**GIVEN EXERCISE**. Please output every one of the items below word for word, leaving out the pictures.

Rows taken from a screen grounding dataset:
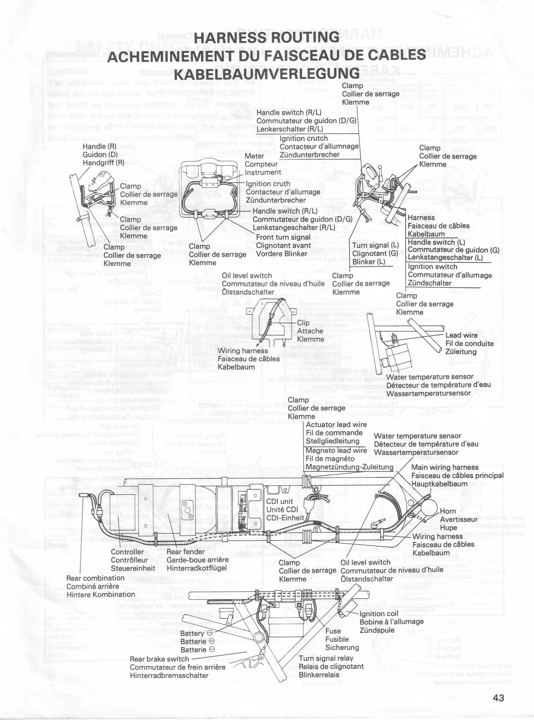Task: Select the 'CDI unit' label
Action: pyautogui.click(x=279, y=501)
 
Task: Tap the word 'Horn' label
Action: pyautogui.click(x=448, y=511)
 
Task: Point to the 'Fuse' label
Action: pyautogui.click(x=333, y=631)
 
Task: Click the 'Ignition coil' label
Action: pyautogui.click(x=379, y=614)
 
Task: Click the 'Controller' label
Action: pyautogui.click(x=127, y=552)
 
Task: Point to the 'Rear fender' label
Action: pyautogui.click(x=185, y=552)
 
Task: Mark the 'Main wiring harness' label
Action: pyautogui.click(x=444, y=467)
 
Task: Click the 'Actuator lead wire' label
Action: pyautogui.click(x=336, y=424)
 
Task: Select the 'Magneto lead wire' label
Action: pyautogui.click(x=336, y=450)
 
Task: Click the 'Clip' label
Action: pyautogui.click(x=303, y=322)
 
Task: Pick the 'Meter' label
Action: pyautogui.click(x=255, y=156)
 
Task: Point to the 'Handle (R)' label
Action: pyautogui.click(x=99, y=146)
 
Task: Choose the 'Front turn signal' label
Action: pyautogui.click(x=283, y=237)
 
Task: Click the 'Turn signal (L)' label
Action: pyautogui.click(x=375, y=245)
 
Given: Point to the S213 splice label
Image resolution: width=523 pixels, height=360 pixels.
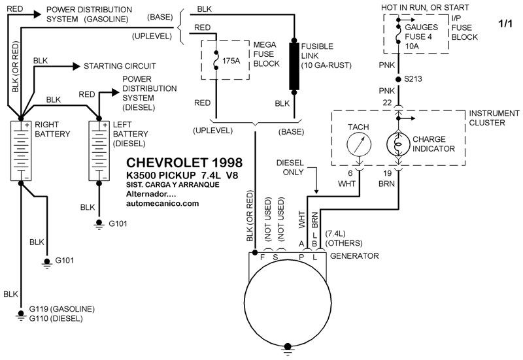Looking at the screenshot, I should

**IN RESPONSE**.
Task: Select the 'CDI unit' label
Action: pyautogui.click(x=279, y=501)
 
Task: Tap the word 'Horn' label
Action: pyautogui.click(x=448, y=511)
 
Task: Point to the 'Fuse' label
Action: pyautogui.click(x=333, y=631)
 
Task: Click the 'Ignition coil' label
Action: pyautogui.click(x=379, y=614)
 
Task: Click the 'Controller' label
Action: pyautogui.click(x=127, y=552)
 
Task: Point to the 'Rear fender' label
Action: pyautogui.click(x=185, y=552)
 
Task: Mark the 'Main wiring harness' label
Action: pyautogui.click(x=444, y=467)
 
Task: Click the 'Actuator lead wire' label
Action: pyautogui.click(x=336, y=424)
 
Task: Select the 'Magneto lead wire' label
Action: pyautogui.click(x=336, y=450)
 
Task: Click the 'Clip' label
Action: pyautogui.click(x=303, y=322)
 
Task: Pick the 'Meter' label
Action: pyautogui.click(x=255, y=156)
 
Task: Point to the 'Handle (R)' label
Action: pyautogui.click(x=99, y=146)
 
Task: Choose the 'Front turn signal' label
Action: pyautogui.click(x=283, y=237)
 
Task: Click the 'Turn signal (L)' label
Action: pyautogui.click(x=375, y=245)
 
Given: Point to the S213 splice label
Image resolution: width=523 pixels, height=360 pixels.
Looking at the screenshot, I should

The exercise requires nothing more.